- Opening Delimiter -

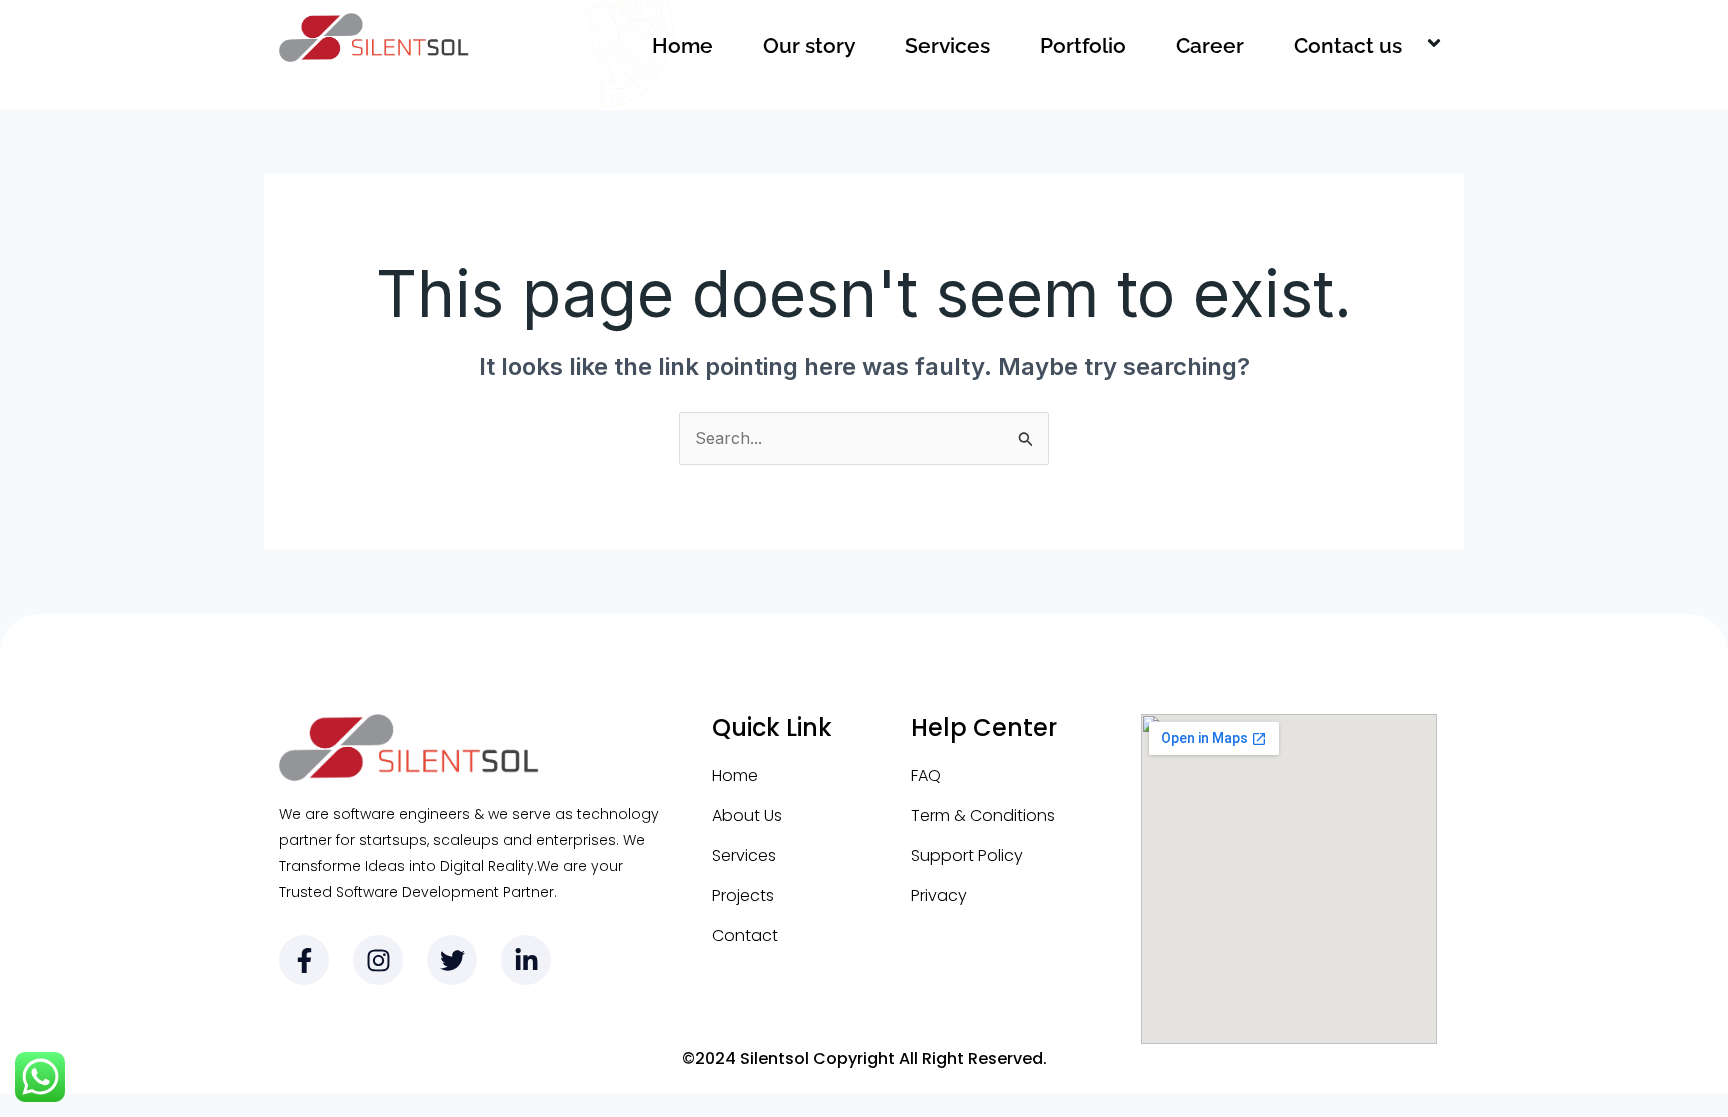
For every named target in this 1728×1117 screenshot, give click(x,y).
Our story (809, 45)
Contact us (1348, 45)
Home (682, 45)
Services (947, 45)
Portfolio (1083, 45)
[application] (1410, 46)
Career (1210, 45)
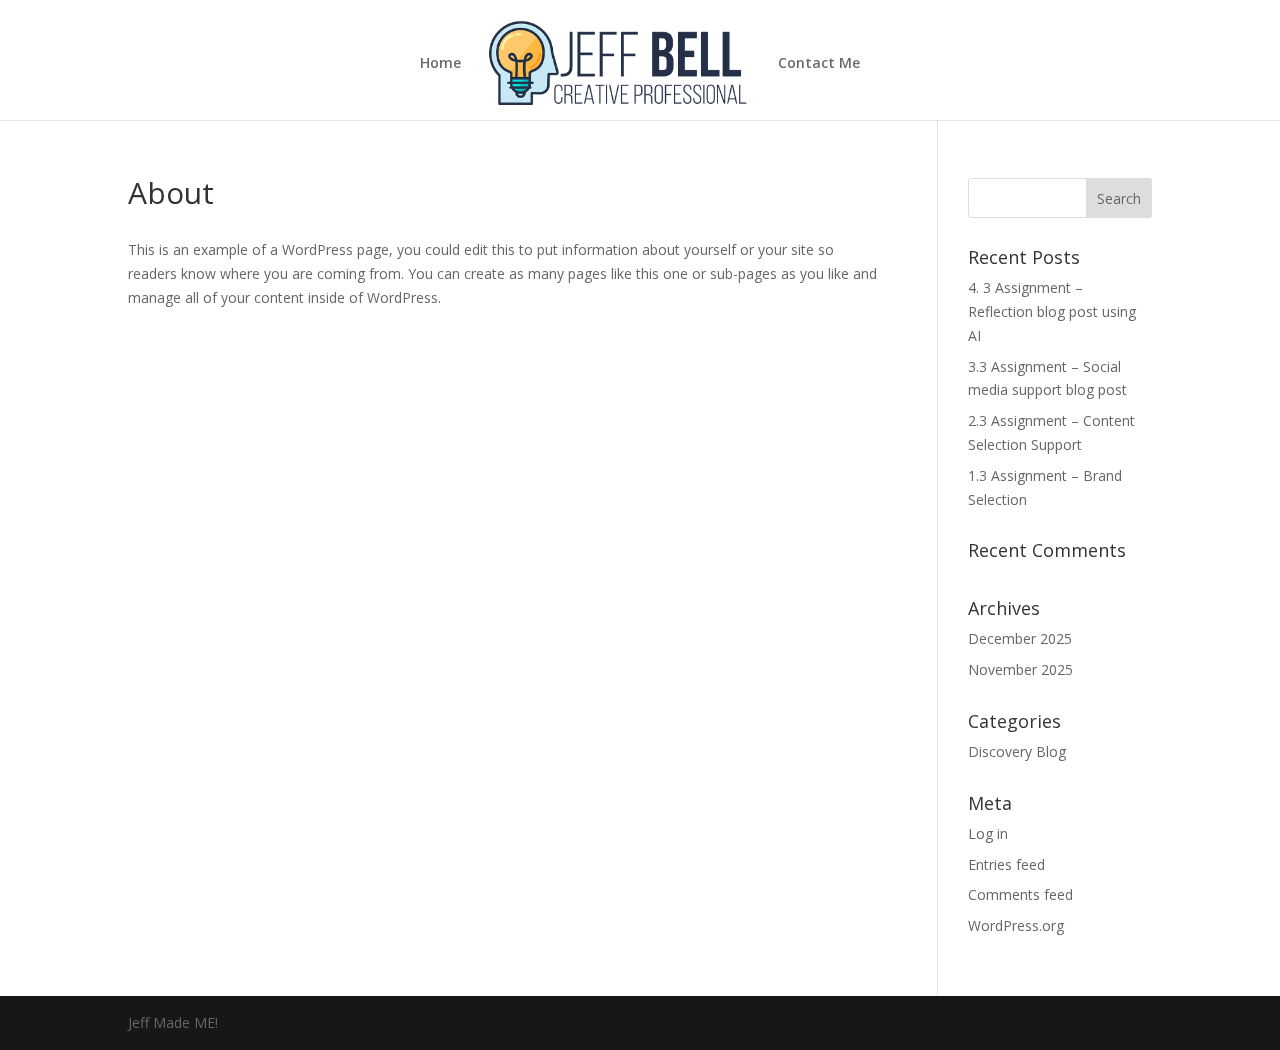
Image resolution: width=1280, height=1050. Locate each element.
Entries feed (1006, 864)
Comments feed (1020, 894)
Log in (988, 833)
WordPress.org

- Closing Delimiter -

PROBLEM STATEMENT: Apart from the images, reproduce the listing exactly as it appears.

ANSWER TO THE PROBLEM:
For every named target in this 1728×1117 screenshot, give click(x,y).
Our story (809, 45)
Contact us (1348, 45)
Home (682, 45)
Services (947, 45)
Portfolio (1083, 45)
[application] (1410, 46)
Career (1210, 45)
Image resolution: width=1280, height=1050. Locate each element.
Entries feed (1006, 864)
Comments feed (1020, 894)
Log in (988, 833)
WordPress.org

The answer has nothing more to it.